Detto tutto questo che, partendo da un punto di vista teorico, è arrivato a toccare anche aspetti molto pratici, quali – ad esempio – la divisione degli incarichi e delle competenze, le difficoltà, le necessità che troviamo di fronte a noi, occorre adesso provvedere a risolvere quei nodi che qui sono posti in evidenza e dare anche quelle risposte che qui vengono sollecitate. Non sono affatto convinto che si debbano attendere gli esiti delle tornate congressuali per rispondere ad una particolare esigenza da me posta sulla collocazione precisa che io dovrei avere nella futura struttura dell’ARCI di Prato e del “MOVIES: altrove il mio impegno è già richiesto in maniera precisa ed io devo quindi decidere nei prossimi mesi che e che cosa privilegiare. Fra le altre questioni, vado chiedendomi da un po’ di tempo se valga la pena, alla mia età, con un figlio in arrivo, mettermi a correre dietro ai miraggi per concretizzarli.

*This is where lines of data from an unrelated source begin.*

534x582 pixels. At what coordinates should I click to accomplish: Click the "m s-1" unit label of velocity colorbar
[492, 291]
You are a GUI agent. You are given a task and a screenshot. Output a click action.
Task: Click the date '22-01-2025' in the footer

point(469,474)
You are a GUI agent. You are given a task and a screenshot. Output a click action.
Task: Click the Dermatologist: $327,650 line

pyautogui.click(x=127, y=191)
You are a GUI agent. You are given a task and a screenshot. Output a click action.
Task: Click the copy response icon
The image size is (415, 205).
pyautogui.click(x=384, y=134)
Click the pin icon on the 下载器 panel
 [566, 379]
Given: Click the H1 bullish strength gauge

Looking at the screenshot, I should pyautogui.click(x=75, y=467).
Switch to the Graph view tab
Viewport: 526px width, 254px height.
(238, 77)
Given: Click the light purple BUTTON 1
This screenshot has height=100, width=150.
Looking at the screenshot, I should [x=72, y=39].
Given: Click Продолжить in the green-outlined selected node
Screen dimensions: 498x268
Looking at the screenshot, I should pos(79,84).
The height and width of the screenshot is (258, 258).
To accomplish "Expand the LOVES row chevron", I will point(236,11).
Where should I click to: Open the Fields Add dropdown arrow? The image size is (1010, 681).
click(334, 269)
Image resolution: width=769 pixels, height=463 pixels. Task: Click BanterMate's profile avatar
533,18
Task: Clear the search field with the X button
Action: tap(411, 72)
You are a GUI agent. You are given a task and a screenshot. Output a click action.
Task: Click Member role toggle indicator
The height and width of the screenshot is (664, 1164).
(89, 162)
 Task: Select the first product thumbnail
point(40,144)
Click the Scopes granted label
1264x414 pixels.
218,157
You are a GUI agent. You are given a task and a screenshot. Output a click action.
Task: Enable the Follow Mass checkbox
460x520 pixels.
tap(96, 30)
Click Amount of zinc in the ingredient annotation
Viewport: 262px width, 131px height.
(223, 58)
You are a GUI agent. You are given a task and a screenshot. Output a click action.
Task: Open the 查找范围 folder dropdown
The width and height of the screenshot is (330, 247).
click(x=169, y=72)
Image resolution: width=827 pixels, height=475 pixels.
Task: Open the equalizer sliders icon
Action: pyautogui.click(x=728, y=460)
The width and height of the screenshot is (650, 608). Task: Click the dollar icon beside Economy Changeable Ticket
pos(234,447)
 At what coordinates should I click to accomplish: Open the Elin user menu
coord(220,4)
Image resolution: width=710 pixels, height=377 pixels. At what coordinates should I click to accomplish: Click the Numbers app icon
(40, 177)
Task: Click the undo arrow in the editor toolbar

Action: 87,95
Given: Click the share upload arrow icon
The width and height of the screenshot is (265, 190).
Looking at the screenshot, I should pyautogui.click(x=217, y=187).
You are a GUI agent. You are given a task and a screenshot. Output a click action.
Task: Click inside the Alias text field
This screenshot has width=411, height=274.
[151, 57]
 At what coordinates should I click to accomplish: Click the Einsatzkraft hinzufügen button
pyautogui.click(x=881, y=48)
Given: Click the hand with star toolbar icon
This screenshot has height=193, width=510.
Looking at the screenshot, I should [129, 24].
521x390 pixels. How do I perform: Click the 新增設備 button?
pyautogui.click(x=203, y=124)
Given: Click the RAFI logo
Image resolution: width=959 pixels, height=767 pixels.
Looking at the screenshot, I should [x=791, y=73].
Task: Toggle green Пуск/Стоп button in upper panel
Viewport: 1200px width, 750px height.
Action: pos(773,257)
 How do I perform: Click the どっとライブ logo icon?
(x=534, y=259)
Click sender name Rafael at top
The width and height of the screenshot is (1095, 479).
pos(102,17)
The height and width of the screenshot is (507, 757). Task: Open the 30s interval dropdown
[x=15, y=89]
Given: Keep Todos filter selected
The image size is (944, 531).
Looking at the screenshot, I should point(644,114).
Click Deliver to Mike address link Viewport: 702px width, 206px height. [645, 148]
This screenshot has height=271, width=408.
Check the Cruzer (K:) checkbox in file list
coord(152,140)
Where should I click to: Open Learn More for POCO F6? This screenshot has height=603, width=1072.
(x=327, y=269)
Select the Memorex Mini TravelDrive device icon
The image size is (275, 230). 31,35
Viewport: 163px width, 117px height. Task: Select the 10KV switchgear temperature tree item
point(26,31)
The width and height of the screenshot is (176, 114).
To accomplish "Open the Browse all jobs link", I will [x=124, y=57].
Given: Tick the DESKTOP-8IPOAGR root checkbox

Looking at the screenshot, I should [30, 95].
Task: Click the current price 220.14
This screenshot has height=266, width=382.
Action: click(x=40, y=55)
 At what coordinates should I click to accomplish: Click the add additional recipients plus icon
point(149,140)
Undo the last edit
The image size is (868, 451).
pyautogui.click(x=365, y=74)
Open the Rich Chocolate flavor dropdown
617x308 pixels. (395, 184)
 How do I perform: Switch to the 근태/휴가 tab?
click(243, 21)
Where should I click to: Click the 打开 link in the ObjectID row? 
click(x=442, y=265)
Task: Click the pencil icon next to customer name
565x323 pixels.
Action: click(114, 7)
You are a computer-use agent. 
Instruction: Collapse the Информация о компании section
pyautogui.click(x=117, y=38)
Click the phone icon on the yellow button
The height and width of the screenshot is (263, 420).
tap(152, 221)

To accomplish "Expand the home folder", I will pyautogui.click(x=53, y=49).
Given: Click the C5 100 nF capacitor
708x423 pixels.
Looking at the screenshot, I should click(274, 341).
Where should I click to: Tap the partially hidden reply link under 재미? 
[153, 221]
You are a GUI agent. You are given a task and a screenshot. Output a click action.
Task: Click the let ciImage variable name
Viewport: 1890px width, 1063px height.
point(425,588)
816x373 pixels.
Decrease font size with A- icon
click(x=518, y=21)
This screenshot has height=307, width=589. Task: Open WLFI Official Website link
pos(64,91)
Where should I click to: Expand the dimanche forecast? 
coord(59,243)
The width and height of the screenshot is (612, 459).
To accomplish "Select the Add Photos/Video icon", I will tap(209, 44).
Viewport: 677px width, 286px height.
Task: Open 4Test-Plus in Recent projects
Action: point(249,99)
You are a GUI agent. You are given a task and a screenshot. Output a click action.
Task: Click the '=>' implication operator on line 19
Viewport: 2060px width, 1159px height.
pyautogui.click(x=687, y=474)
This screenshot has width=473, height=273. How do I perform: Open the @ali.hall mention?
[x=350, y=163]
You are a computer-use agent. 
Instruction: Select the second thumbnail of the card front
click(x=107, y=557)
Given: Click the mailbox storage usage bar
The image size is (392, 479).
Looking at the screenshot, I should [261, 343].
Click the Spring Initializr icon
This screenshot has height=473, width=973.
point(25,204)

Se i prossimi incontri saranno più convincenti dei precedenti, se garantirete rispetto per il mio lavoro e la mia professionalità, se si capirà finalmente cosa si vuole fare, appronterò una seconda parte, ancora più pratica, di questo progetto, nella quale tenderò a chiarire come si possano costruire i rapporti esterni, che sono indispensabili a far crescere il prestigio e la conoscenza del nuovo Circolo e della sua struttura e quali siano le iniziative, come e con chi attuarle.